• _What needs to be done_: Rewrite the items starting at the line containing "Like Soya手薯計劃's comment with thumbs up" and ending at the line containing "click(69, 488)", with the requests included. Scale every coordinate in the answers by 0.7 and round to whole numbers, halves up, but leave the pictures out.

## Start Supplied data

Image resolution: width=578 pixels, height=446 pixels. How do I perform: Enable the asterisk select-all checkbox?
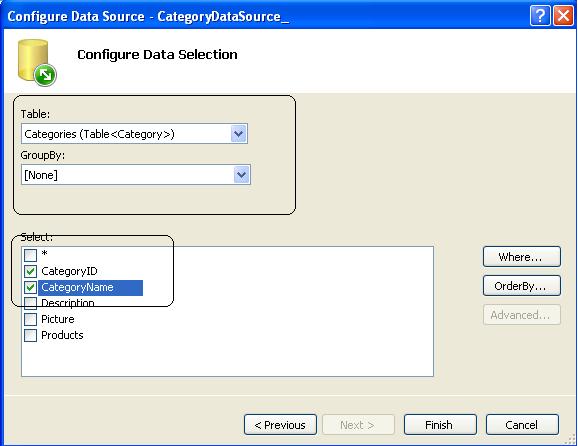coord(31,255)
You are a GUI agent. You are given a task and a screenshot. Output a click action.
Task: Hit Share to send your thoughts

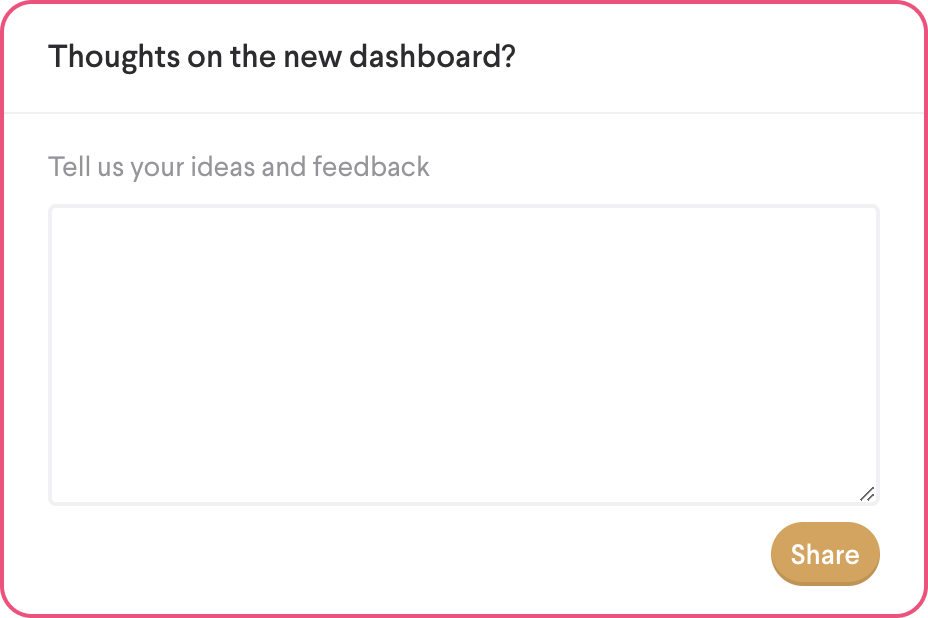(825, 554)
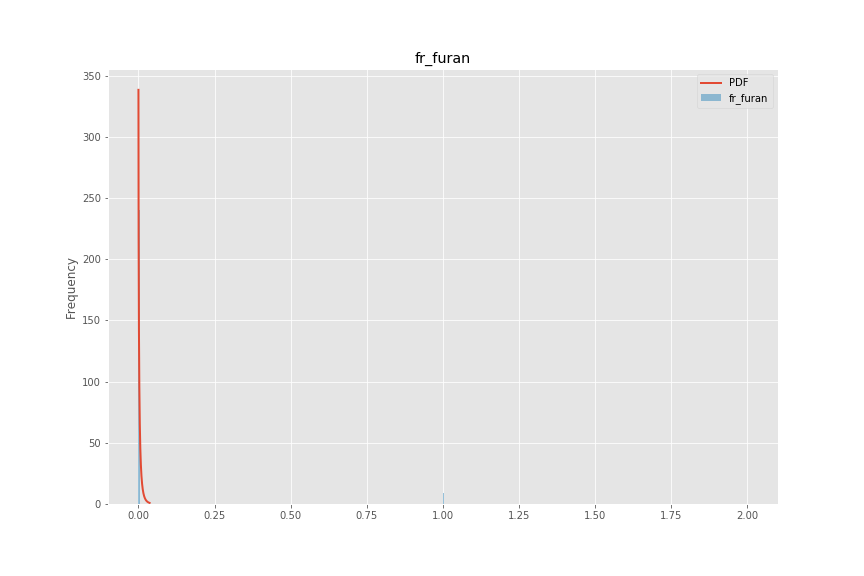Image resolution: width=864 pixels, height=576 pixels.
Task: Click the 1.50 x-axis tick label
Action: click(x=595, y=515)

## End Supplied data
## Start Supplied data

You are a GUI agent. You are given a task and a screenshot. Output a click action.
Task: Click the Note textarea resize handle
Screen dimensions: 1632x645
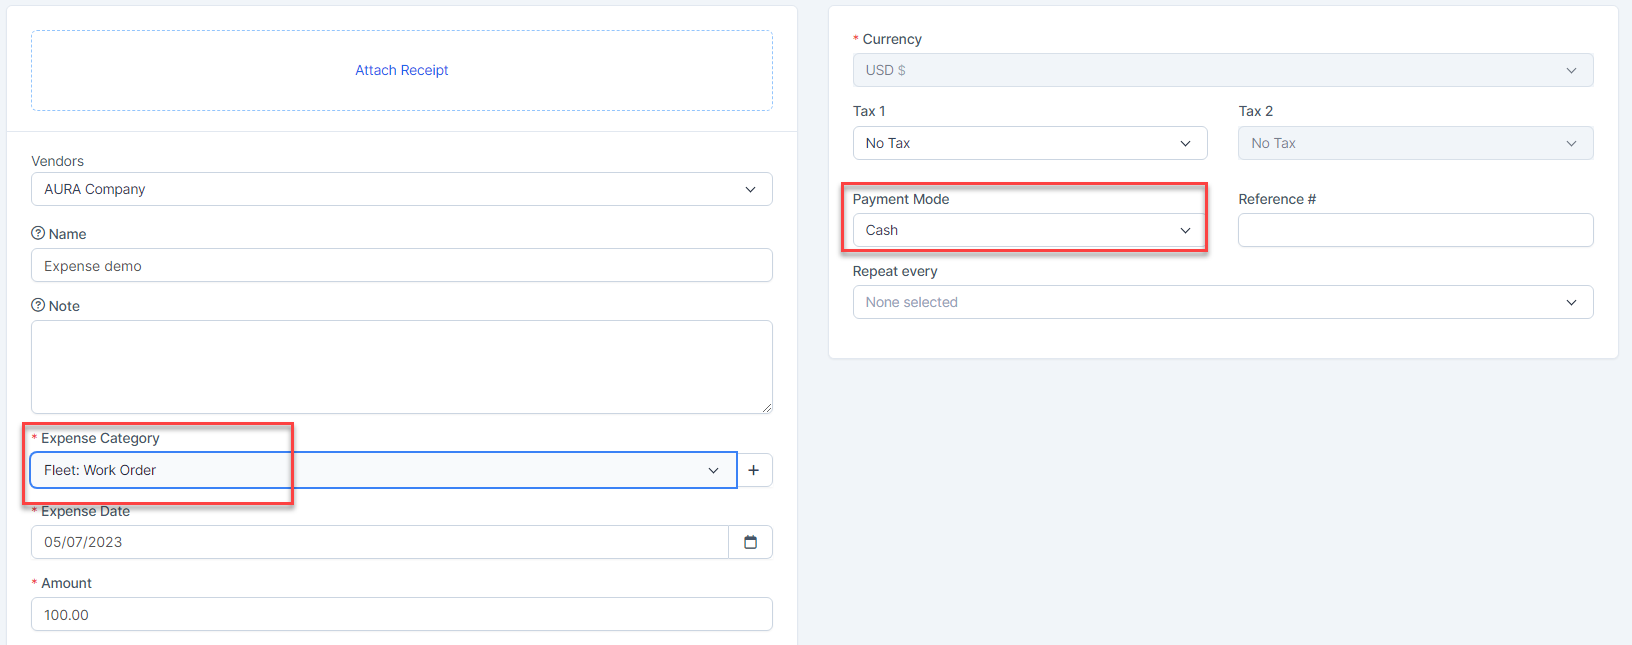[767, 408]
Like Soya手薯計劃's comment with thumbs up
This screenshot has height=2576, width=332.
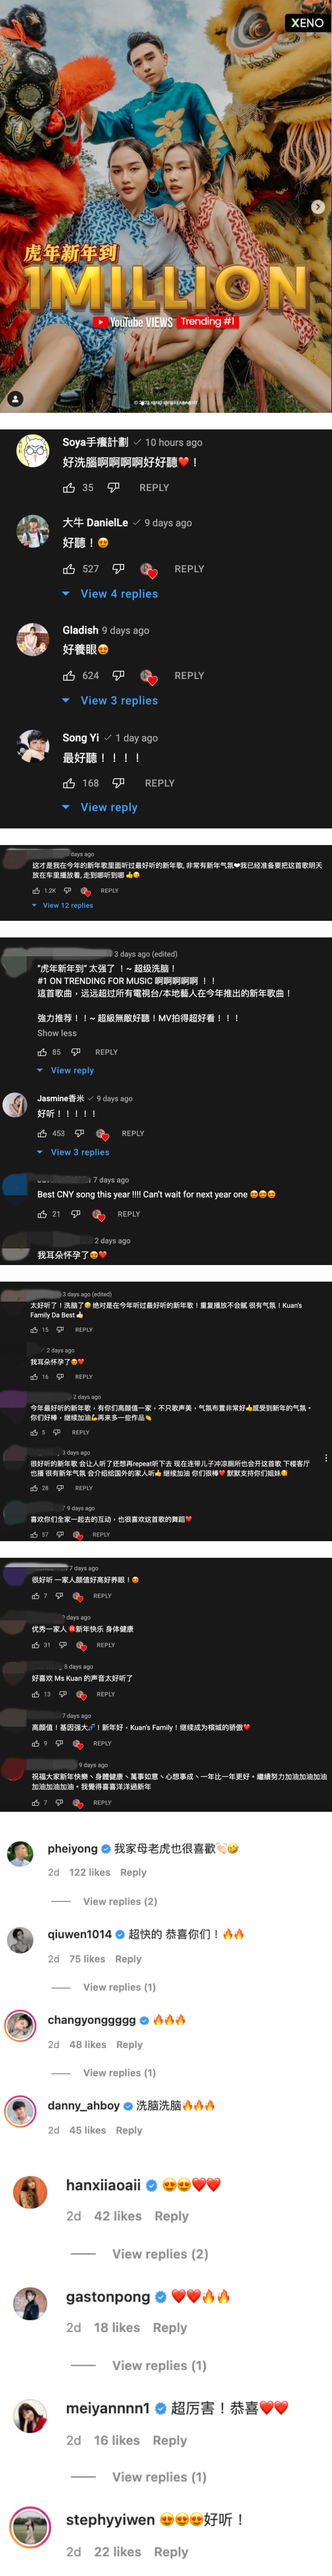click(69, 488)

## End Supplied data

• _Task result_:
Like Soya手薯計劃's comment with thumbs up
This screenshot has height=2576, width=332.
click(48, 342)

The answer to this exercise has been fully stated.